- **What is needed**:
Scan the listing below for the word "group", then copy each line that has it.

- Opening Delimiter -

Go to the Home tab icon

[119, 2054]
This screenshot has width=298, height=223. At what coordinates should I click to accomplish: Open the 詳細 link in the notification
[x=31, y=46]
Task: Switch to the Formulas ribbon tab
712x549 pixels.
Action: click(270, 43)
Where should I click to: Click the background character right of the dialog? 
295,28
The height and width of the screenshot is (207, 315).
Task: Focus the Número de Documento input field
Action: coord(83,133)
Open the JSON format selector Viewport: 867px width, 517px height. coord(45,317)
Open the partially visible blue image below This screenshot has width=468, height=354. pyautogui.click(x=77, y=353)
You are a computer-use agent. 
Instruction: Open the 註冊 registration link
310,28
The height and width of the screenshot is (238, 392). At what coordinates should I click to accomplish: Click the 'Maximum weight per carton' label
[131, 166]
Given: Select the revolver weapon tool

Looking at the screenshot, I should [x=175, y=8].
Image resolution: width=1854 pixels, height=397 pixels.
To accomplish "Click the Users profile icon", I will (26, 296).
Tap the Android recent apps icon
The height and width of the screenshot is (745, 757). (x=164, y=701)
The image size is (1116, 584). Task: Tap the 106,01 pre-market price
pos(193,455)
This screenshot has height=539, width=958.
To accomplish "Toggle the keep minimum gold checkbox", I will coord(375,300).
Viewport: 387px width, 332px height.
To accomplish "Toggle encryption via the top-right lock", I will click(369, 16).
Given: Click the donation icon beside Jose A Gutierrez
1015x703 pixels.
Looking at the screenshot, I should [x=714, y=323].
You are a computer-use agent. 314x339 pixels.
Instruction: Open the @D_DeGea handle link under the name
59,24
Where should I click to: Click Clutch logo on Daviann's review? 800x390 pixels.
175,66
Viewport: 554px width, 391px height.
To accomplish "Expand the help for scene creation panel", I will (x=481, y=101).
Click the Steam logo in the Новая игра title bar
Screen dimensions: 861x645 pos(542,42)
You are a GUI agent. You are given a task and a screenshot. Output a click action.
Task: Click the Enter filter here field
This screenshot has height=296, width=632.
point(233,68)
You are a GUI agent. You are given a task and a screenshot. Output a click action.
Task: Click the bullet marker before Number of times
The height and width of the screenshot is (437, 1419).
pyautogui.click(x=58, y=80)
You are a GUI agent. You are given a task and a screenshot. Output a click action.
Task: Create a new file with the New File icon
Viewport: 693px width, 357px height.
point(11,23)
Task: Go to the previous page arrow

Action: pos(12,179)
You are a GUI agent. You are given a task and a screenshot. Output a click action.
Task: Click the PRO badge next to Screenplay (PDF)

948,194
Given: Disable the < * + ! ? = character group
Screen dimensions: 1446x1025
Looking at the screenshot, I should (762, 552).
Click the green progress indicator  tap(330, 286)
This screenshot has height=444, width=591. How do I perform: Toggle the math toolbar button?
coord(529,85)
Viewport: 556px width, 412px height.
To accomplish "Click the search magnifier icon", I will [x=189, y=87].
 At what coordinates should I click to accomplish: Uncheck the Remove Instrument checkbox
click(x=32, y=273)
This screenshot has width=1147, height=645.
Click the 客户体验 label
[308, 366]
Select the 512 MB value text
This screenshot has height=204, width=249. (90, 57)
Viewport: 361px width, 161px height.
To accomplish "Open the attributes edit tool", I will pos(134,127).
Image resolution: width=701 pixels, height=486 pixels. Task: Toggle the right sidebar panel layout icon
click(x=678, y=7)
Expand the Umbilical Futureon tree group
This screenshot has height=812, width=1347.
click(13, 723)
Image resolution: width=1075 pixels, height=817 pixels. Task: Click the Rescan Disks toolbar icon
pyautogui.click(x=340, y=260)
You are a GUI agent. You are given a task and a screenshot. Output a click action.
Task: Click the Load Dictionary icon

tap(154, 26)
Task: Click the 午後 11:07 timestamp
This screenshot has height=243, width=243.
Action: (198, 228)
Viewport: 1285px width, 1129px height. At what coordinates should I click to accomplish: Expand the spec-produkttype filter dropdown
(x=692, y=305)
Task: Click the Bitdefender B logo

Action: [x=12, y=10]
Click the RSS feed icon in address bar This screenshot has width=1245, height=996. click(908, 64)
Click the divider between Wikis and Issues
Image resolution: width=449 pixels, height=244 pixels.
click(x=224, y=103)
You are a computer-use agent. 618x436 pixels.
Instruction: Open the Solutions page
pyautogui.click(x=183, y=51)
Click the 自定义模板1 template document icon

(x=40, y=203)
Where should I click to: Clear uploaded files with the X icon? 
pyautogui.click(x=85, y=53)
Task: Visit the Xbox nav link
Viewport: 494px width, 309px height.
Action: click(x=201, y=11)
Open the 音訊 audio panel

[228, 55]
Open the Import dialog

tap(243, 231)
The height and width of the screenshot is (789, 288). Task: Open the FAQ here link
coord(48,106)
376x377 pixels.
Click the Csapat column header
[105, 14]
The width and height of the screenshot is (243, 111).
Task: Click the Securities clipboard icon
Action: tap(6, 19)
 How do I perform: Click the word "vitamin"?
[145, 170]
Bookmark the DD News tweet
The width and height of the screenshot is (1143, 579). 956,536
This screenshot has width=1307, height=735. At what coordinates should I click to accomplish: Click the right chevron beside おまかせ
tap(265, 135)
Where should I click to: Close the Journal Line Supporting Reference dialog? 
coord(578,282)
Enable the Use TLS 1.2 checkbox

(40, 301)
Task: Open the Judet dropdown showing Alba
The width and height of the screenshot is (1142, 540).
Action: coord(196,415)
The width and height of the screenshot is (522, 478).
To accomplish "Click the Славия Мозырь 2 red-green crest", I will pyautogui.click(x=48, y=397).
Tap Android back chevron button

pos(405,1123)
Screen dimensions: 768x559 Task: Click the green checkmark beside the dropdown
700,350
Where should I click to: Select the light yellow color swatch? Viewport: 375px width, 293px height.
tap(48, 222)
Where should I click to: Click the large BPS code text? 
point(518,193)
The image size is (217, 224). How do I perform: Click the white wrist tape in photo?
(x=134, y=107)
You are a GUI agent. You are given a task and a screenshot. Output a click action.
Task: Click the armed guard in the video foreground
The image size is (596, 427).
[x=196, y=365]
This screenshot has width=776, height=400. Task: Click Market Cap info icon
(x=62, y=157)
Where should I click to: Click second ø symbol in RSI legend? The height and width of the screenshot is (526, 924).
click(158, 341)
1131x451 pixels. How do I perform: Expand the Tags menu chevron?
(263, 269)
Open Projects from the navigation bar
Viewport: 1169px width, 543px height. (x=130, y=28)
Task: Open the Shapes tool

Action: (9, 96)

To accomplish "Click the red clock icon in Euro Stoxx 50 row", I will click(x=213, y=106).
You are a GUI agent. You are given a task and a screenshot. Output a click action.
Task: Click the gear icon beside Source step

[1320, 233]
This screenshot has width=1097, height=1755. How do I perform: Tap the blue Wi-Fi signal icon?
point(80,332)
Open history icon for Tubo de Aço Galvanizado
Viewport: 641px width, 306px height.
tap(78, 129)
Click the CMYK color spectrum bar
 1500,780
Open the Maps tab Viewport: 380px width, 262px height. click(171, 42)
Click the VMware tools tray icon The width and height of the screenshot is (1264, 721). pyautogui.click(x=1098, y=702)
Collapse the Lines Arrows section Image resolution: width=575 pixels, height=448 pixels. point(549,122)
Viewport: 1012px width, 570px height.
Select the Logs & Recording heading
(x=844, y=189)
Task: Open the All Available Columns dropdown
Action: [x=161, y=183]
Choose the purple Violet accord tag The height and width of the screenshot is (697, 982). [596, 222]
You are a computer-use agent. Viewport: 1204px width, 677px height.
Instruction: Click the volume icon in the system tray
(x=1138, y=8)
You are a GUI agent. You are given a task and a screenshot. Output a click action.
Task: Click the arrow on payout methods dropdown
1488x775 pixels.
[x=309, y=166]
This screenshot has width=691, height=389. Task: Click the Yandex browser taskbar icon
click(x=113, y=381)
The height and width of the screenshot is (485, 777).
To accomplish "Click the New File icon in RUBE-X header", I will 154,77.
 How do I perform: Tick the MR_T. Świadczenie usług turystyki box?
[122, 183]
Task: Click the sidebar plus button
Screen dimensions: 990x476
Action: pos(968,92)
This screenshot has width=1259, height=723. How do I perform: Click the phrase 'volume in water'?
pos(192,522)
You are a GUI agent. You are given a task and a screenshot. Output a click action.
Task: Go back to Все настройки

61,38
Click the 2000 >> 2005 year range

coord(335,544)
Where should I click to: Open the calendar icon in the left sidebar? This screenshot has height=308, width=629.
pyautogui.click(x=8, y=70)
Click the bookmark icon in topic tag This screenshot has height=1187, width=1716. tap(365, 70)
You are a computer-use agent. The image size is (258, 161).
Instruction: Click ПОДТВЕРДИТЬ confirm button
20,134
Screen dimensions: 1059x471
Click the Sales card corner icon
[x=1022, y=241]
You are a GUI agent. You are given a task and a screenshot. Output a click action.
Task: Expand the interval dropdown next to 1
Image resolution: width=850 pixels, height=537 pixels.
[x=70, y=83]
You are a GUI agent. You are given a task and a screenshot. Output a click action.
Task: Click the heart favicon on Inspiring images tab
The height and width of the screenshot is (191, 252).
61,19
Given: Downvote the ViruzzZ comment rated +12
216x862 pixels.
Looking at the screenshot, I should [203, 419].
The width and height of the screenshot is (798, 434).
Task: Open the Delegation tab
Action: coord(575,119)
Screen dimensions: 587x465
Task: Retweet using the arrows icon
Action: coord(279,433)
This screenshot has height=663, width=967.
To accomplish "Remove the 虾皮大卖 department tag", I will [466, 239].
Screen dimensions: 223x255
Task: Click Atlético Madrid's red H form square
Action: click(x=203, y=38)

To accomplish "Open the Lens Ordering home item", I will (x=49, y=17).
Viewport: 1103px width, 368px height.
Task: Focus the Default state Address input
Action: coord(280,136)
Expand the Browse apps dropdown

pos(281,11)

- Closing Delimiter -

- **Result for this task**:
Given: Disable the < * + ! ? = character group
Expand the Umbilical Futureon tree group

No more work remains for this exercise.